Well guys, this problem just baffles me. I hope someone can explain to me what is going on because I think I’m losing my mind… 🙂
The situation is as follows:
In my Index method (MVC2 application), I query the entire content of a table in my database, and insert it into the ‘temp’ variable. I then narrow down the list based on what parameters have been passed to my method.
if (int.TryParse(costcenter, out tempint) && !string.IsNullOrWhiteSpace(costcenter))
{
Trace.Write("From " + temp.Count());
temp = temp.Where(x => x.tbl_CostCenters.Id == tempint);
Trace.WriteLine(" to " + temp.Count());
}
if (int.TryParse(supplier, out tempint) && !string.IsNullOrWhiteSpace(supplier))
{
temp = temp.Where(x => x.tbl_EquipmentType.tbl_Suppliers.id == tempint);
}
Trace.WriteLine(" to " + temp.Count());
These parameters are passed as string, so I convert them to ints, then use a query to filter based on the values (if any). What I noticed was, when I select a CostCenter to filter on (and nothing else, all other variables are null), no results were return. I added some tracing to check how many items should be displayed. Given the 3 Trace.Write command in there, i expected my output to be the following:
From 8989 to 65
to 65
However, what I get is:
From 8989 to 65
to 0
Which means something is going amiss in the ‘supplier’-filter. I debugged it and stepped through piece by piece, the program does the following:
- After writing the ” to 65″ string, the program jumps to the “if(…supplier…)”
- Debugging watch: tempint = 0, supplier = null
- The program skips directly to the next Trace.Writeline as the evaluation is false
- Suddenly, my temp variable contains no elements.

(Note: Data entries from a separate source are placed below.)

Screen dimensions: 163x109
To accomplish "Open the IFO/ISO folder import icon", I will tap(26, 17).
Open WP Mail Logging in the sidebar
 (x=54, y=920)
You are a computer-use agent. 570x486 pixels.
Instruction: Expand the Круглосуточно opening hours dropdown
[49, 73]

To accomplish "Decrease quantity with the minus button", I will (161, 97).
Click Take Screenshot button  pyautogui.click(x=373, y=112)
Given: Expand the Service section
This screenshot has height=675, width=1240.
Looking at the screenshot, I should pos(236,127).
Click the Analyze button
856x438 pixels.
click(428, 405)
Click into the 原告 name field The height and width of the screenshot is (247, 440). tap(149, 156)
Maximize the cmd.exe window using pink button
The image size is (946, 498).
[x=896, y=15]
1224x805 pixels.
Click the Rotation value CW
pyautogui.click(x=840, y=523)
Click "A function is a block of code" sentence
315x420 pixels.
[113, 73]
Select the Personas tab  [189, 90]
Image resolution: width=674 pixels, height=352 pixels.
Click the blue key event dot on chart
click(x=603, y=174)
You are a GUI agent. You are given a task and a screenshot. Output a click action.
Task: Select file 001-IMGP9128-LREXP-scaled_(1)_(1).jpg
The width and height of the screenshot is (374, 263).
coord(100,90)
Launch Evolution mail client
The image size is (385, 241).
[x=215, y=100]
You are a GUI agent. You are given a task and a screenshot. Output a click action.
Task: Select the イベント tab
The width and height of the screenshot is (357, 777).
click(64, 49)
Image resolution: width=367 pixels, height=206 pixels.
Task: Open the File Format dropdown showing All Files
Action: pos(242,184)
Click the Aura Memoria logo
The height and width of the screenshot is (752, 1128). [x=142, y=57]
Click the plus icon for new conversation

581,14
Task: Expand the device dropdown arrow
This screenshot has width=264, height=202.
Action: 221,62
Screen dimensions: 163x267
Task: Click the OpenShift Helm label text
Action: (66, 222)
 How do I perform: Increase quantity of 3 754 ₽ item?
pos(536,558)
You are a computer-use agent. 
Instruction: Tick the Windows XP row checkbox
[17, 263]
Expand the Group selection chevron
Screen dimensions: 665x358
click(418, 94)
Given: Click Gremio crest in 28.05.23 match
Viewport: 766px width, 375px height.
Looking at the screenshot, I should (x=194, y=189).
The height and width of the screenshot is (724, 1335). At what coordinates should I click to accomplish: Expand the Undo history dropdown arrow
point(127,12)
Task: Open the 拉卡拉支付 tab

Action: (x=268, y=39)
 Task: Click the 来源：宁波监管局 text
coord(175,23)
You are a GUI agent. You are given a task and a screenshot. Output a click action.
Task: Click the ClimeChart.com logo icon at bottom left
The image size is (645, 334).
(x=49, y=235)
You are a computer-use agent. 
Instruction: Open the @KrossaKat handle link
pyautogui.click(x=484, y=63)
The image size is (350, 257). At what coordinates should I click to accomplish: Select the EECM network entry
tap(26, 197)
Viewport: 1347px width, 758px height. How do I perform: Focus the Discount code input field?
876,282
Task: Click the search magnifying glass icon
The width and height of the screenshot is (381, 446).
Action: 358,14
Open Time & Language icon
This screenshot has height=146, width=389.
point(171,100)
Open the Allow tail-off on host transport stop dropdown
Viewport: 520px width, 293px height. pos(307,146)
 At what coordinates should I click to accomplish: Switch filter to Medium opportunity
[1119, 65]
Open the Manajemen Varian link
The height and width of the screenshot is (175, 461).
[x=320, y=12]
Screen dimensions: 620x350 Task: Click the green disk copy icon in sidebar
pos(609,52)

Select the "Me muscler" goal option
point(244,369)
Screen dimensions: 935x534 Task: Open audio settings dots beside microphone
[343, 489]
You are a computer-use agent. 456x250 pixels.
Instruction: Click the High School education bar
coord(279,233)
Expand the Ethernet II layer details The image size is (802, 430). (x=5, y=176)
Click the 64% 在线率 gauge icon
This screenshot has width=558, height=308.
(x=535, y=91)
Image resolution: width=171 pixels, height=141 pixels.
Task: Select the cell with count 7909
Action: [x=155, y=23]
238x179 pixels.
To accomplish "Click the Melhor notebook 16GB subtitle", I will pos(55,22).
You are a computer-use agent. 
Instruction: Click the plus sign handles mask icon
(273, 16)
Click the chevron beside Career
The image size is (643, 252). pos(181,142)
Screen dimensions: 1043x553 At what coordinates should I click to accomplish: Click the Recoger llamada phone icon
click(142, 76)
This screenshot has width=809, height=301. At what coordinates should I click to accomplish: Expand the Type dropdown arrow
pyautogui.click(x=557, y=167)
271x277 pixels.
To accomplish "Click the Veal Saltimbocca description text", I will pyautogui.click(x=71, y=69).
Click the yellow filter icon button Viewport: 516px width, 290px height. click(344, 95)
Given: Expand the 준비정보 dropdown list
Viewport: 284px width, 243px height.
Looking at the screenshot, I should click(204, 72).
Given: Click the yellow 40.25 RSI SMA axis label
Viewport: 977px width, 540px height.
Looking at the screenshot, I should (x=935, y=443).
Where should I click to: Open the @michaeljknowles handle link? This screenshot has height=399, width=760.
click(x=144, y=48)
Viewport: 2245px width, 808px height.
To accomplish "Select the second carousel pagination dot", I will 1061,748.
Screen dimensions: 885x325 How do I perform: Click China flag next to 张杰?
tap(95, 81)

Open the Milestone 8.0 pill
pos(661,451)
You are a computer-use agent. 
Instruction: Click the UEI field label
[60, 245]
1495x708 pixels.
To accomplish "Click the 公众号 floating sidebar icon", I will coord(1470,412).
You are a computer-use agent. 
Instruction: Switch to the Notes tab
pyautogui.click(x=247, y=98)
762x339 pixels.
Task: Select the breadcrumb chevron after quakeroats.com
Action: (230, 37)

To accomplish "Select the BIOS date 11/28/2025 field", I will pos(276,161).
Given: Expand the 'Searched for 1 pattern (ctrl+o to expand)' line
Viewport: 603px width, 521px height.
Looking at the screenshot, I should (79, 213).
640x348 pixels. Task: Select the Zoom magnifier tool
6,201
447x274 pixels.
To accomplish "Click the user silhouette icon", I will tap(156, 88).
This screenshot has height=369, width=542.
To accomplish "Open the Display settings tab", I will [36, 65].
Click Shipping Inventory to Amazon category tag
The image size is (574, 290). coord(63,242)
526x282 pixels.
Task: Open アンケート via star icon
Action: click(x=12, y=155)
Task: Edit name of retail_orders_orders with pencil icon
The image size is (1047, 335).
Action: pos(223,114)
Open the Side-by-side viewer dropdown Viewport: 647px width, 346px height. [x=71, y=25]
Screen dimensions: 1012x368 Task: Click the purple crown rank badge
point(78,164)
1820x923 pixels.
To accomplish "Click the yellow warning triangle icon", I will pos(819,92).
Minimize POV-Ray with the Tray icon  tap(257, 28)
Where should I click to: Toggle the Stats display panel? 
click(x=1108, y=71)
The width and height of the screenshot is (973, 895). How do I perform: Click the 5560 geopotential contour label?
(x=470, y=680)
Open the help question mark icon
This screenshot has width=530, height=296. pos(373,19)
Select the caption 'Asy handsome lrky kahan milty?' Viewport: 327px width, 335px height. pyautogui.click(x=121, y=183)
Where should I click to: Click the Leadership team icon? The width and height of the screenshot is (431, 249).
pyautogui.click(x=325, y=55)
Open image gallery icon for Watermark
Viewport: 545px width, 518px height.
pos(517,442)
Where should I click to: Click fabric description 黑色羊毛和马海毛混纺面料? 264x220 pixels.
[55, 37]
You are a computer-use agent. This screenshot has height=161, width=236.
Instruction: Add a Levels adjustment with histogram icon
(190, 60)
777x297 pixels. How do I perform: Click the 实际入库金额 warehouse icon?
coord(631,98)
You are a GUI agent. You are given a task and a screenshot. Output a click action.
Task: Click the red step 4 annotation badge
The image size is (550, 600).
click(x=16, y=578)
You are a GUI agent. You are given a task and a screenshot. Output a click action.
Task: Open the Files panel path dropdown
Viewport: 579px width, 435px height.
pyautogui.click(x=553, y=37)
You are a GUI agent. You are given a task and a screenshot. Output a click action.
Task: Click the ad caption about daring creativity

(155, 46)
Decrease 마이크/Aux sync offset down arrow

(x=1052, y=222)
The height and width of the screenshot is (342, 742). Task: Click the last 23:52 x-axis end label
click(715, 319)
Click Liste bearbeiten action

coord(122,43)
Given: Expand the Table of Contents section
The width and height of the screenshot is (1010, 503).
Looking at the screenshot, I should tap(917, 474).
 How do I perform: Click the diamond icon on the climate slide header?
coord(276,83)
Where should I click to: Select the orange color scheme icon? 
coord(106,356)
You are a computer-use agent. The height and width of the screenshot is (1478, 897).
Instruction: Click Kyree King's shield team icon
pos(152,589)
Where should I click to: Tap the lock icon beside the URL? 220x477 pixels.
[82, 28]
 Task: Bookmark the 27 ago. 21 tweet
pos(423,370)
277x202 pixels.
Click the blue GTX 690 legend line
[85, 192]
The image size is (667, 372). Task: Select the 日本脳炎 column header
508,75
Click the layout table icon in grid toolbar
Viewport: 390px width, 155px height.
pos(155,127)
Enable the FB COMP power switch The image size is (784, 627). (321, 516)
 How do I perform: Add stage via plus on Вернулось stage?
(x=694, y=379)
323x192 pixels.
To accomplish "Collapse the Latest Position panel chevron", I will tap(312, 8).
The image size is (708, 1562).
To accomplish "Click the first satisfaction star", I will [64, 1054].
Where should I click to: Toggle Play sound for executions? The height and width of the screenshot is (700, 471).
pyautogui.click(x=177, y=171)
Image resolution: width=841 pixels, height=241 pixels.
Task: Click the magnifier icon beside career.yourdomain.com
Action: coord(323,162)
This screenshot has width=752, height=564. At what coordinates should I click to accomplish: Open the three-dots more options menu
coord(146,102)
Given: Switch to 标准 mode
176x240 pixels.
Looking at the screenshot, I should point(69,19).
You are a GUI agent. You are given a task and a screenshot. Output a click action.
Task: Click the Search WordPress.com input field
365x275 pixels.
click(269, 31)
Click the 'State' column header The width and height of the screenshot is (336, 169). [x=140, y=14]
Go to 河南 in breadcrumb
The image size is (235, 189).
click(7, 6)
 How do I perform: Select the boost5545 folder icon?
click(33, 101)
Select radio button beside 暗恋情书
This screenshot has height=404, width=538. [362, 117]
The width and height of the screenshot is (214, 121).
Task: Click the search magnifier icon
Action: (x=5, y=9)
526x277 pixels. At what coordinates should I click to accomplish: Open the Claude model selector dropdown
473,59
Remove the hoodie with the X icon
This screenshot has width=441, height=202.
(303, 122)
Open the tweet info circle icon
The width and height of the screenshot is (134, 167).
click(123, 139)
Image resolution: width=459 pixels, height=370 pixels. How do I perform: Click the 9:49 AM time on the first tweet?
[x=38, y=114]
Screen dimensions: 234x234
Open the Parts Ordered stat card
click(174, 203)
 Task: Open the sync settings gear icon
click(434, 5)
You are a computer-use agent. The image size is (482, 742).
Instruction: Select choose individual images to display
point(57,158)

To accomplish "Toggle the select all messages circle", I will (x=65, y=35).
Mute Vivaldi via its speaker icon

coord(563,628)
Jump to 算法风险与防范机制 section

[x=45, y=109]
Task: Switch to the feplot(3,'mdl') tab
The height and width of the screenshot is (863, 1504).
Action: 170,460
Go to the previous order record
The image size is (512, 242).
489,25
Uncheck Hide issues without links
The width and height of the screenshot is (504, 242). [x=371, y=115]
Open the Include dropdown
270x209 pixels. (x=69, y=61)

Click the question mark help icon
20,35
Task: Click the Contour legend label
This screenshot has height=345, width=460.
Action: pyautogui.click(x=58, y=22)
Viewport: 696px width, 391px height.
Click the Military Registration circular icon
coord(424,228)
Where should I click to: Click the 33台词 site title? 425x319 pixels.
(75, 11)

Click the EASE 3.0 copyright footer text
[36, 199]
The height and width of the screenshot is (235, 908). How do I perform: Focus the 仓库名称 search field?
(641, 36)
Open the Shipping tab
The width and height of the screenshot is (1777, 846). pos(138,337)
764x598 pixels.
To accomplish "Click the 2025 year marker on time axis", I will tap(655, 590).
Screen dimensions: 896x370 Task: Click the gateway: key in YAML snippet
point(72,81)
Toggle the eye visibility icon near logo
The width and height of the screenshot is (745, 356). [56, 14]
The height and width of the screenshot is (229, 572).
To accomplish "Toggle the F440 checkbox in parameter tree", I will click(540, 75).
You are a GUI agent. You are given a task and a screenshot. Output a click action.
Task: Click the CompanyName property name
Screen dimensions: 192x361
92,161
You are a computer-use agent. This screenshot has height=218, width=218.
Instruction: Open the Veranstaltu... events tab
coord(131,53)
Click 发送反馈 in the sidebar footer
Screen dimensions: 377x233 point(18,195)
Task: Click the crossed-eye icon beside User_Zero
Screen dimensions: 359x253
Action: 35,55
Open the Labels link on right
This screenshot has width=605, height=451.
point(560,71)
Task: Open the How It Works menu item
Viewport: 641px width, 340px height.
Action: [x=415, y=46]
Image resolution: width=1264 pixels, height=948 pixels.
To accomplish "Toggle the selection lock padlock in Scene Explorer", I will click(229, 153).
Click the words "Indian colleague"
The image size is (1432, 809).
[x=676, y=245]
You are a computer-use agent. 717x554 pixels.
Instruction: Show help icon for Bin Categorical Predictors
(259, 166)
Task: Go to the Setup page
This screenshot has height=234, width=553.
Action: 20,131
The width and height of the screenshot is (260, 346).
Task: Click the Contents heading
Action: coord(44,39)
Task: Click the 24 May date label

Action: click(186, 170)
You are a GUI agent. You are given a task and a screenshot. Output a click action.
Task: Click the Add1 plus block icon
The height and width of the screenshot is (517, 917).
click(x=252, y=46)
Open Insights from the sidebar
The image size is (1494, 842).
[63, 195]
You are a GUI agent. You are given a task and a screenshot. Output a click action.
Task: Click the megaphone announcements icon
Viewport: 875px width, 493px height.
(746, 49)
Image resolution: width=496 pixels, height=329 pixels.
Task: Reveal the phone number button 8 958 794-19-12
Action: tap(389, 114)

I’m puzzled by this because my method is not executing any command related to the temp variable, yet it gets emptied.
Also, when I comment the “supplier”-filter (the entire IF-block), the code work. The error is occuring in the “Supplier”-filter.
Anyone have an idea as to why this is occuring? Thanks in advance!
UPDATE
If I comment out only the content of the “supplier”-if-block, and keep the if-block itself, it also goes amiss. So the problem is occuring in the evaluation of the if-statement. Am I losing my mind here? 🙁
FURTHER UPDATE
Well, I fixed it by adding .ToList() to every statement so that temp is now an IEnumerable rather than an IQueryable.
I’m still puzzled as to why this is happening. Can anyone explain why it doesn’t work without converting temp to a List?
Found it out that you need to do a .ToList(), else your query keeps working by reference rather than by value.